Top Advisors Corner

The Ord Oracle April 26, 2022

Tim Ord

Tim Ord


SPX Monitoring Purposes: Long SPX on 3/25/22 at 4543.06.

Monitoring Purposes GOLD: Long GDX on 10/9/20 at 40.78.

Long Term SPX Monitor Purposes: Neutral.

We updated this chart from yesterday, when we said "the top window is the 2 day (Rate of Change) for the VIX. Readings above 25 on this indicator (current reading is 26) suggests a low is near; this has happened 8 times since last May with one failure, which works out to an 88% success rate. The pattern forming on SPX could be a head-and-shoulders bottom, where the Right Shoulder is completing now. This potential head-and-shoulders bottom has an upside target to 5150, which would be a new high. Don't have it shown, but the NYSE Summation index needs to see +1000 range near mid May for a bull market signal (on a previous report) for 2022; otherwise, it's sideways market at best this year." Added to the above, today's light volume test of Monday's low is a bullish sign, suggesting a bottom is forming.

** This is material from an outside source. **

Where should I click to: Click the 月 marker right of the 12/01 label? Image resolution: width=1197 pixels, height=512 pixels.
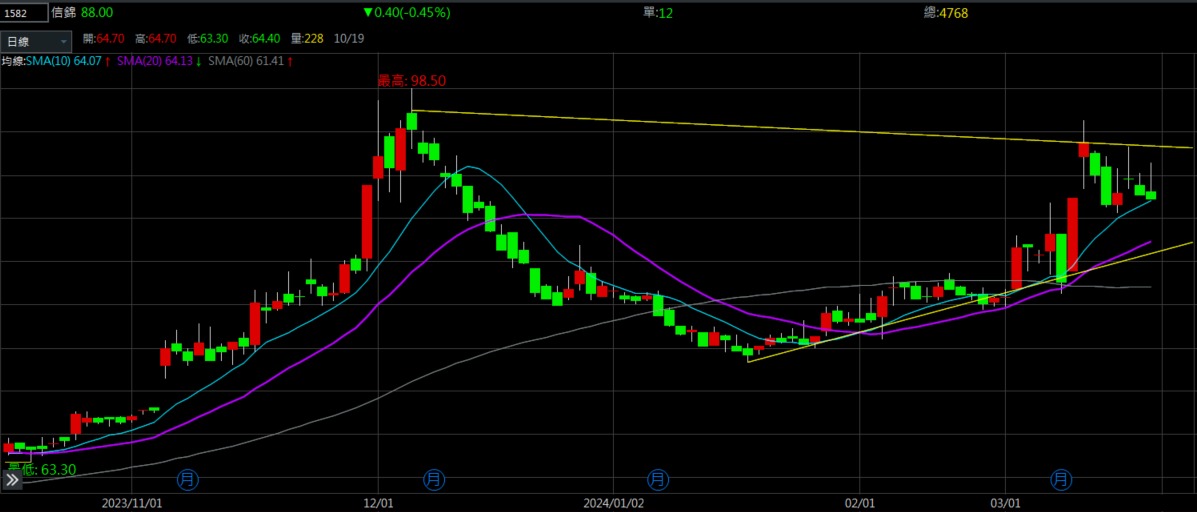[x=434, y=479]
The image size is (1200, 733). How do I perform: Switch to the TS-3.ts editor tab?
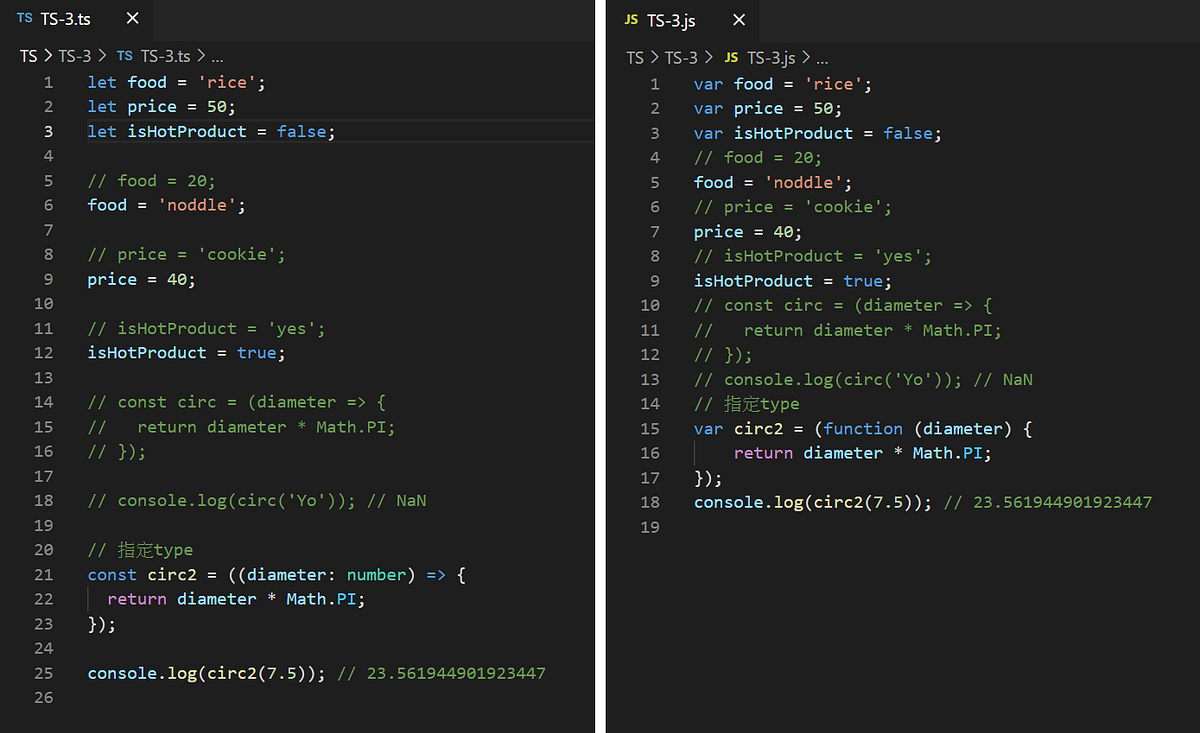(65, 17)
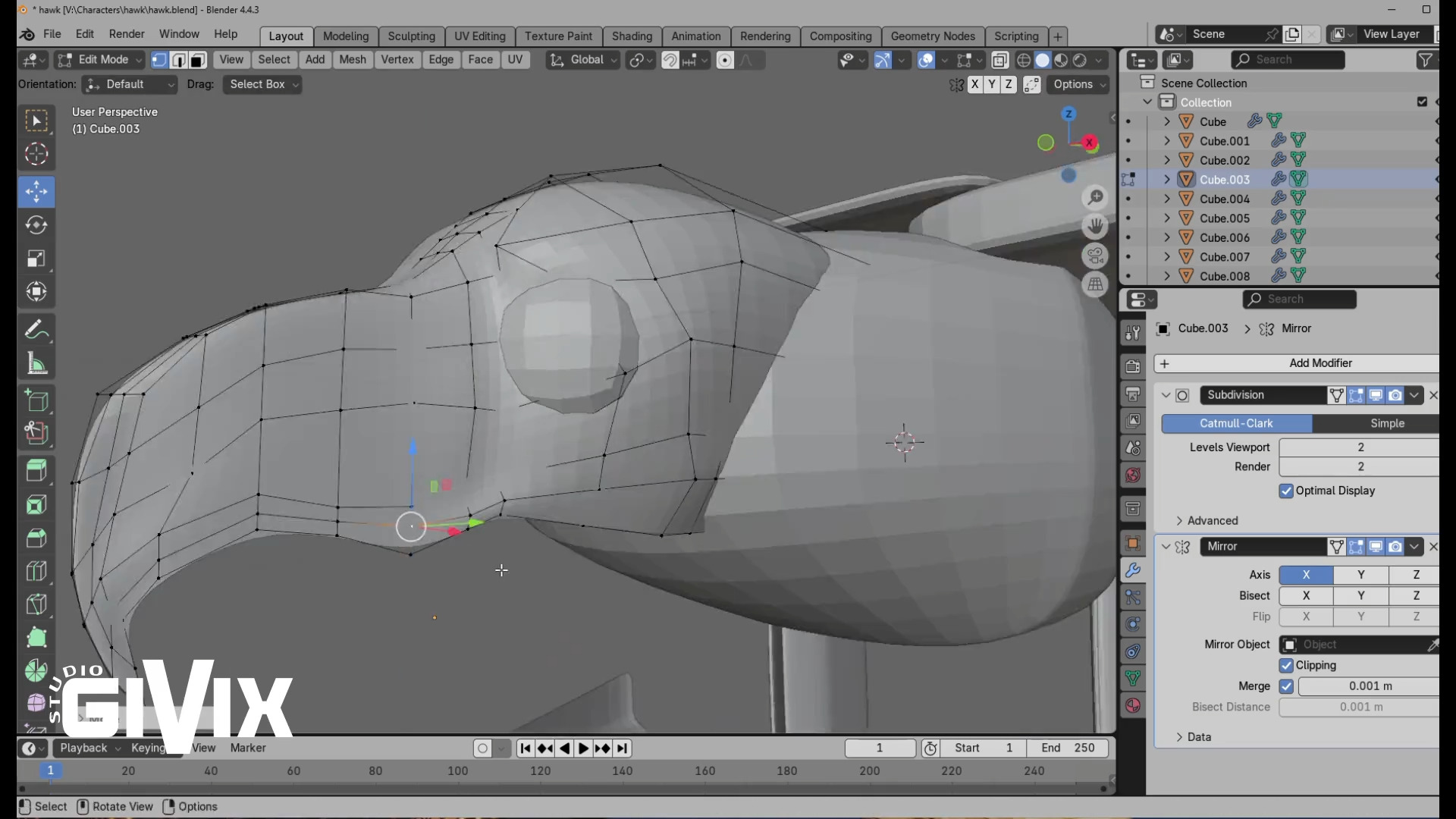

VIX measures the fear in a market and the VVIX is the VIX of the VIX. So the VIX/VVIX ratio is a good indicator that can define panic, and panic only forms at bottoms in the market. The acceleration of the VIX/VVIX ratio helps to pinpoint where all the panic is occurring. The bottom window is the "Rate of Change" (ROC) of the VIX/VVIX ratio; high readings above +10 suggests panic (high came in yesterday +15). The next window up is the Percent B, which shows when it above its upper Bollinger Band (>1) or below its lower Bollinger band (<0). Percent B of the VIX/VVIX reached above +1 a couple of days ago, suggesting the VIX/VVIX ratio has gone up to fast and is due to normalize. The top window is RSI for the VIX/VVIX ratio, which also measures acceleration and shows excess when readings reach above +70 (current reading is 84). We used red lines to mark the times when all three indicators for the VIX/VVIX ratio reached bullish levels. Will this time be different?

The top window is the Inflation/Deflation ratio. Last week, it closed above its previous 2020 high, suggesting a breakout. Right after that high, it tumbled the next four days, creating an "upthrust" and suggesting a consolidation is starting. If the Inflation/Deflation ratio starts a consolidation, so will the XAU (GDX). As pointed out in yesterday's report, the pattern that may be forming on XAU is a head-and-shoulders bottom where the head is the October low. Head-and-shoulders patterns have symmetry both in time and price. The Left Shoulder formed over 5 months and suggests the Right Shoulder may take as long; it could complete in the October or November timeframe. Still a bull market, but sideways action over the next 5 or 6 months is possible.